* _Short exercise_
Continue the essay comparing learning to cook with learning to pray, starting right after its last sentence.

* _Supplied passage_
───

Learning to cook is like learning to pray

Written by Josiah Piett

I’ve been challenging myself to be a better cook. I am currently horrible at cooking, just ask my wife! To make progress, I needed to take this big goal and break it into smaller ones.

I began my journey by focusing on how to make one meal. I am not talking about Kraft Dinner but an actual good meal. Sloppy Joes are one of my favourite meals, so I asked Kara if I could start with that. She handed me the recipe, and I began to study it. The problem was, I have known for years that to become a better cook I needed to read recipes and start following them. But I have never taken the time to do either of these things.

Two belief barriers were stopping me from stepping into the kitchen. One barrier was that I was afraid to mess up the meal and disappoint my wife. The other main fear was that I didn’t have the skills or knowledge to do it. Once I realized these barriers, I talked to Kara about them and then decided it was time to step into the kitchen.

Imagine you approached praying like I did cooking. You want to be better at praying. Well, for that to happen you need to start with a recipe. Just like there are different types of meals there are different types of prayers. For example:

Conversational prayers

These are prayers that are simply conversations between you and God. You share whatever is on your mind (good, bad, boring, etc.). These prayers are kind of like stews. They can be a mix of new ingredients and old meals put together. Stews are a great way to begin learning how to cook. There is nothing wrong with a good, hearty stew.

───

* _Dataset extract_
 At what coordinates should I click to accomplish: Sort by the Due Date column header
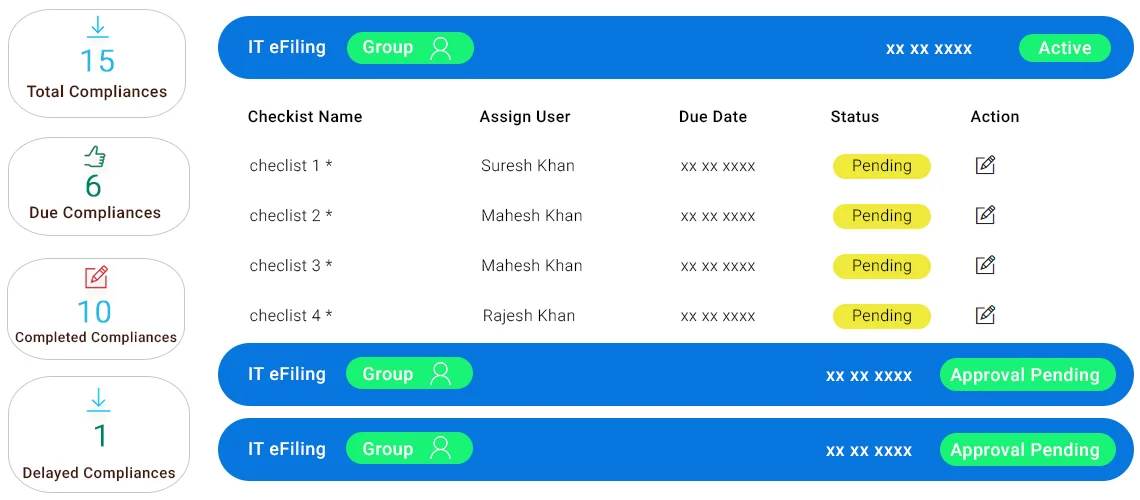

───

* _Task output_
Contemplative prayers

If conversational prayers contain both speaking and listening, contemplative prayers are solely listening. In their basic form, you can start by focusing on a specific chapter or verse in the Bible and read/write/listen to it over and over for a set amount of time.

The Psalms are a great place to start with these prayers. This would be like a more complicated dish; it takes more effort but can also be rewarding in a way an average dish isn’t. Think of this type of prayer as marinated chicken with a side of mixed vegetable salad and rice. A lot of prep and time is needed to prepare the chicken, but the result is worth it.

Praying with others

Praying with others is like a potluck or a party. Everyone brings their own unique dishes, but they are all meant to be shared. At a party, I am a sucker for chips, but at a potluck I love scalloped potatoes. The emphasis in this type of prayer is less about a specific dish and more about the collective experience.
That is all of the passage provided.